[Set exercise]:
Identify every line of the items below that contains the string "height", treating uppercase and lowercase as different, and copy each of those lines in full.

[Supplied records]:
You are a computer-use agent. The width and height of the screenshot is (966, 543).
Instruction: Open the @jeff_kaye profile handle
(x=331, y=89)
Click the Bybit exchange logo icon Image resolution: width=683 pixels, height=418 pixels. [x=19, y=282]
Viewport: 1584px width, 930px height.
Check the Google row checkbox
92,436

* * *

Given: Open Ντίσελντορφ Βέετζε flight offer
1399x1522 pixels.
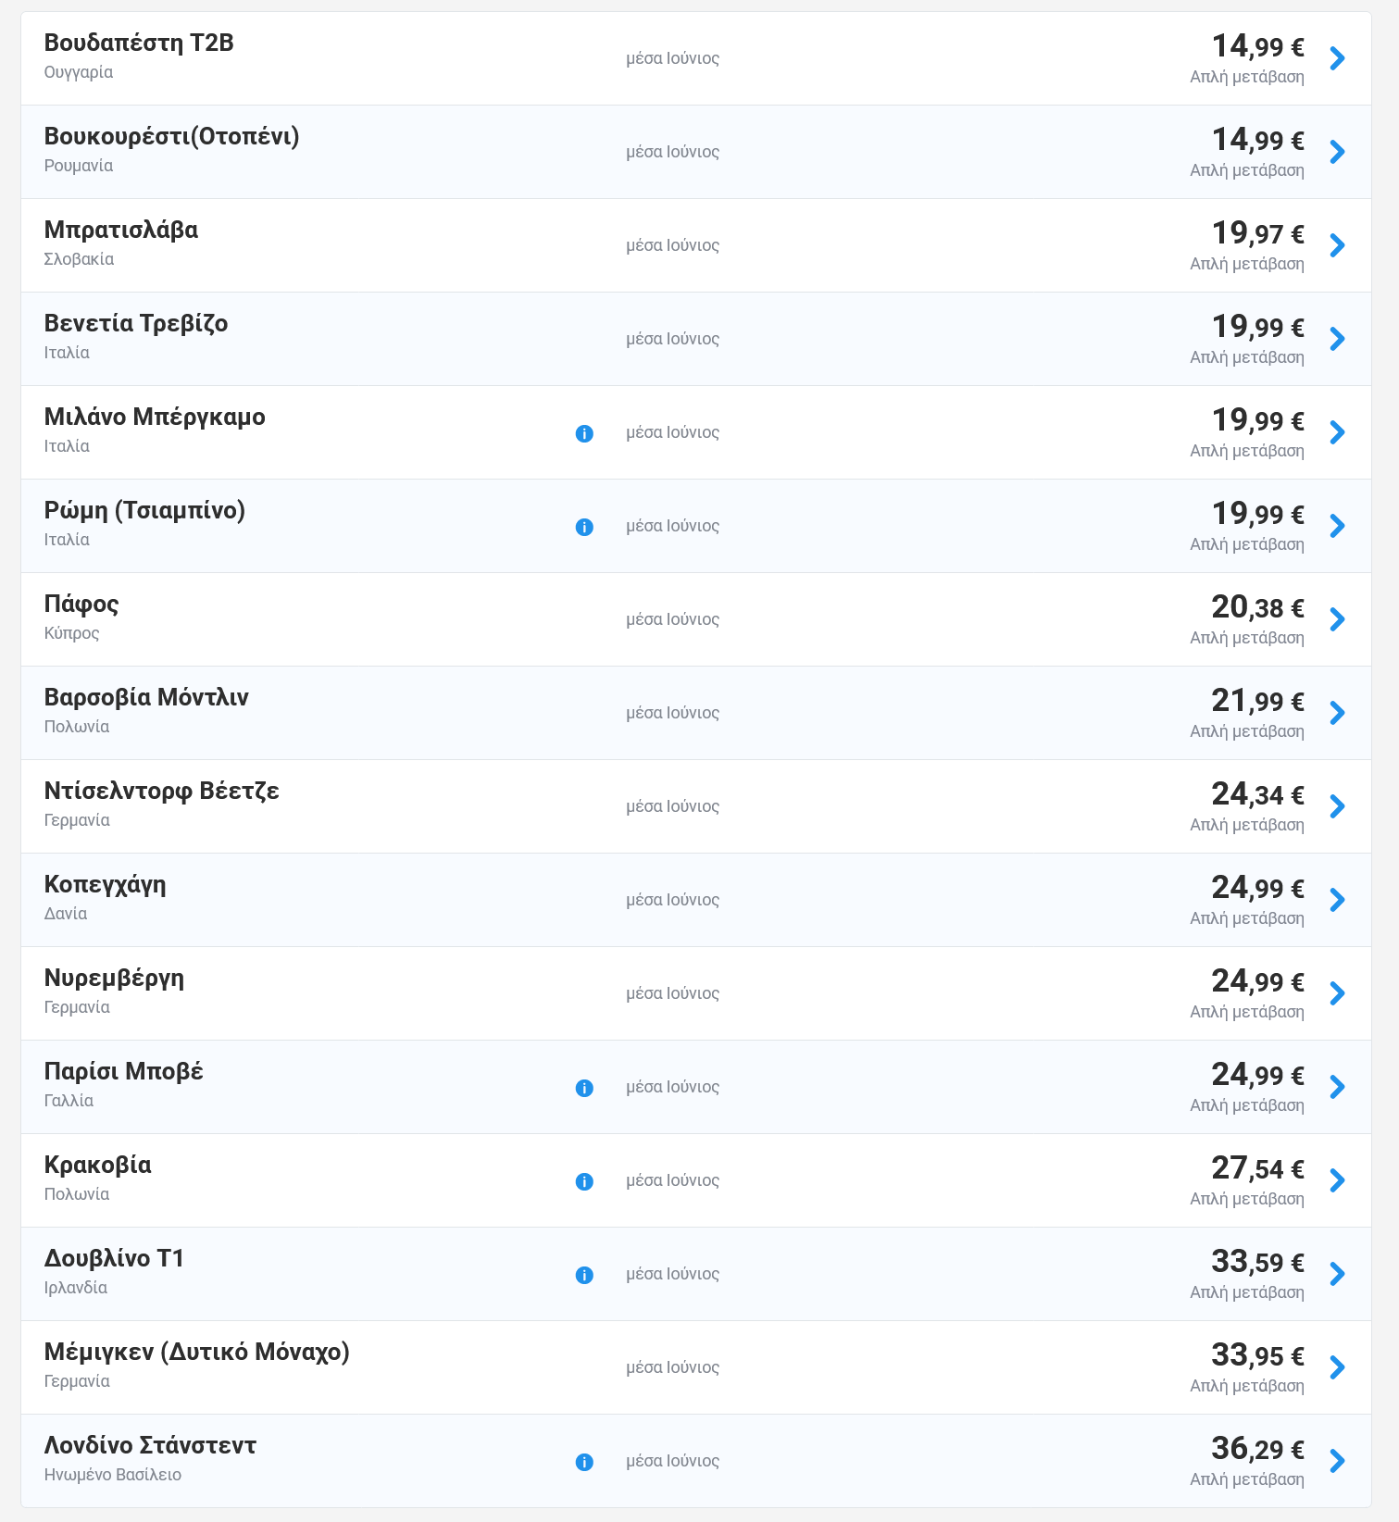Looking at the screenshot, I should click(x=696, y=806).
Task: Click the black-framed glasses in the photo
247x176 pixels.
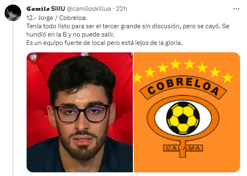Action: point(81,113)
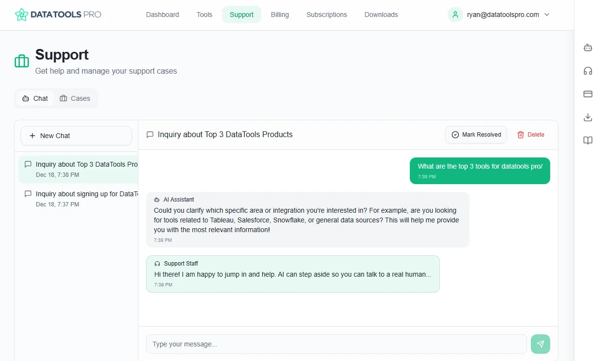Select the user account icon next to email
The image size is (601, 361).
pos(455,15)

[Task solution]:
You are a computer-use agent. The width and height of the screenshot is (966, 543).
Click the Bybit exchange logo icon Image resolution: width=683 pixels, height=418 pixels. [x=19, y=282]
Viewport: 1584px width, 930px height.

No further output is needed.